Stored records
....
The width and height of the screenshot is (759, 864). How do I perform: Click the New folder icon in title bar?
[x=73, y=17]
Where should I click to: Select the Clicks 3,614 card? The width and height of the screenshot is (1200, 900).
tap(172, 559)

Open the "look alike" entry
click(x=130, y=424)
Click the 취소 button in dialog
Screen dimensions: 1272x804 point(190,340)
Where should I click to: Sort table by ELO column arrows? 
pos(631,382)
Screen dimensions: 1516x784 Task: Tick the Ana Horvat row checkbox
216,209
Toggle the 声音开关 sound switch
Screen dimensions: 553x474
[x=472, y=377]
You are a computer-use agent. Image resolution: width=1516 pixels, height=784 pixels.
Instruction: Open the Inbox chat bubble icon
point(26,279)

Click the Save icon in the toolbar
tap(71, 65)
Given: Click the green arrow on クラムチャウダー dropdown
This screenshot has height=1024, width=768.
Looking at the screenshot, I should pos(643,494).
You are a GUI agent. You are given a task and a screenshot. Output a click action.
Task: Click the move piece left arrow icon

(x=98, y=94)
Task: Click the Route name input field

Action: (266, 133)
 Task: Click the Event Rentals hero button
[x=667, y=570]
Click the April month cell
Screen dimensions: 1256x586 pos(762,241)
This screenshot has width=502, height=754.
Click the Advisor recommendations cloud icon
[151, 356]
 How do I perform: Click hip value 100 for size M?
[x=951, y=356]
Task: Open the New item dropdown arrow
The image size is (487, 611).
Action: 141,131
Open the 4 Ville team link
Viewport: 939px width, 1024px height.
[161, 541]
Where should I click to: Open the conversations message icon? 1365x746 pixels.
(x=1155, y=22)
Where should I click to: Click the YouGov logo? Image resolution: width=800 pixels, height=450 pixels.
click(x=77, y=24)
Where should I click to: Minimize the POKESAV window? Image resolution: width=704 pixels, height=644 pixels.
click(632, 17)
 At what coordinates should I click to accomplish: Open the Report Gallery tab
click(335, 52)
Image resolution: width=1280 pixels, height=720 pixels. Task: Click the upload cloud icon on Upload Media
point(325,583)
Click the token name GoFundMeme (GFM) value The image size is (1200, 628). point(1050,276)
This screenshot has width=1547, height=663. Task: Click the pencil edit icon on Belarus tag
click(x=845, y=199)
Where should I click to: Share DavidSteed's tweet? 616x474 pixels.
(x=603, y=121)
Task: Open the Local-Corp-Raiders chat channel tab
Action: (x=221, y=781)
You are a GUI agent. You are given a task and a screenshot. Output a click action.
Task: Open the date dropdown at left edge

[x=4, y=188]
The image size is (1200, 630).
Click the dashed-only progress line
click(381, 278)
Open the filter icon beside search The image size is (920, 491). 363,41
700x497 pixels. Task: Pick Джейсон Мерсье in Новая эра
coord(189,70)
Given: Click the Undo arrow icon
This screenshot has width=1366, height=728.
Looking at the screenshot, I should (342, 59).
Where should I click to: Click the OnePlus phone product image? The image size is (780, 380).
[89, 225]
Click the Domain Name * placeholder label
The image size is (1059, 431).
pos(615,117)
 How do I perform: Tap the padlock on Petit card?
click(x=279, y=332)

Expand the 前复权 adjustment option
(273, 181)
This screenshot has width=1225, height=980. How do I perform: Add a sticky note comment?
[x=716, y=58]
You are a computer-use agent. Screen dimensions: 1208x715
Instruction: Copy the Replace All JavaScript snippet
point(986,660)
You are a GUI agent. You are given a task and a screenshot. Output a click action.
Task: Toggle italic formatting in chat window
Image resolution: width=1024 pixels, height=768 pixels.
....
* Exercise details
After the last line of the data, restate all the entries verbatim.

* Solution to the problem
The width and height of the screenshot is (759, 864). How do I perform: Click the New folder icon in title bar?
[x=73, y=17]
Where should I click to: Select the Clicks 3,614 card? The width and height of the screenshot is (1200, 900).
tap(172, 559)

Open the "look alike" entry
click(x=130, y=424)
Click the 취소 button in dialog
Screen dimensions: 1272x804 point(190,340)
Where should I click to: Sort table by ELO column arrows? 
pos(631,382)
Screen dimensions: 1516x784 Task: Tick the Ana Horvat row checkbox
216,209
Toggle the 声音开关 sound switch
Screen dimensions: 553x474
[x=472, y=377]
You are a computer-use agent. Image resolution: width=1516 pixels, height=784 pixels.
Instruction: Open the Inbox chat bubble icon
point(26,279)

Click the Save icon in the toolbar
tap(71, 65)
Given: Click the green arrow on クラムチャウダー dropdown
This screenshot has height=1024, width=768.
Looking at the screenshot, I should pos(643,494).
You are a GUI agent. You are given a task and a screenshot. Output a click action.
Task: Click the move piece left arrow icon

(x=98, y=94)
Task: Click the Route name input field

Action: (266, 133)
 Task: Click the Event Rentals hero button
[x=667, y=570]
Click the April month cell
Screen dimensions: 1256x586 pos(762,241)
This screenshot has width=502, height=754.
Click the Advisor recommendations cloud icon
[151, 356]
 How do I perform: Click hip value 100 for size M?
[x=951, y=356]
Task: Open the New item dropdown arrow
The image size is (487, 611).
Action: 141,131
Open the 4 Ville team link
Viewport: 939px width, 1024px height.
[161, 541]
Where should I click to: Open the conversations message icon? 1365x746 pixels.
(x=1155, y=22)
Where should I click to: Click the YouGov logo? Image resolution: width=800 pixels, height=450 pixels.
click(x=77, y=24)
Where should I click to: Minimize the POKESAV window? Image resolution: width=704 pixels, height=644 pixels.
click(632, 17)
 At what coordinates should I click to accomplish: Open the Report Gallery tab
click(335, 52)
Image resolution: width=1280 pixels, height=720 pixels. Task: Click the upload cloud icon on Upload Media
point(325,583)
Click the token name GoFundMeme (GFM) value The image size is (1200, 628). point(1050,276)
This screenshot has width=1547, height=663. Task: Click the pencil edit icon on Belarus tag
click(x=845, y=199)
Where should I click to: Share DavidSteed's tweet? 616x474 pixels.
(x=603, y=121)
Task: Open the Local-Corp-Raiders chat channel tab
Action: (x=221, y=781)
You are a GUI agent. You are given a task and a screenshot. Output a click action.
Task: Open the date dropdown at left edge

[x=4, y=188]
The image size is (1200, 630).
Click the dashed-only progress line
click(381, 278)
Open the filter icon beside search The image size is (920, 491). 363,41
700x497 pixels. Task: Pick Джейсон Мерсье in Новая эра
coord(189,70)
Given: Click the Undo arrow icon
This screenshot has width=1366, height=728.
Looking at the screenshot, I should (342, 59).
Where should I click to: Click the OnePlus phone product image? The image size is (780, 380).
[89, 225]
Click the Domain Name * placeholder label
The image size is (1059, 431).
pos(615,117)
 How do I perform: Tap the padlock on Petit card?
click(x=279, y=332)

Expand the 前复权 adjustment option
(273, 181)
This screenshot has width=1225, height=980. How do I perform: Add a sticky note comment?
[x=716, y=58]
You are a computer-use agent. Screen dimensions: 1208x715
Instruction: Copy the Replace All JavaScript snippet
point(986,660)
You are a GUI agent. You are given a task and a screenshot. Output a click action.
Task: Toggle italic formatting in chat window
Image resolution: width=1024 pixels, height=768 pixels.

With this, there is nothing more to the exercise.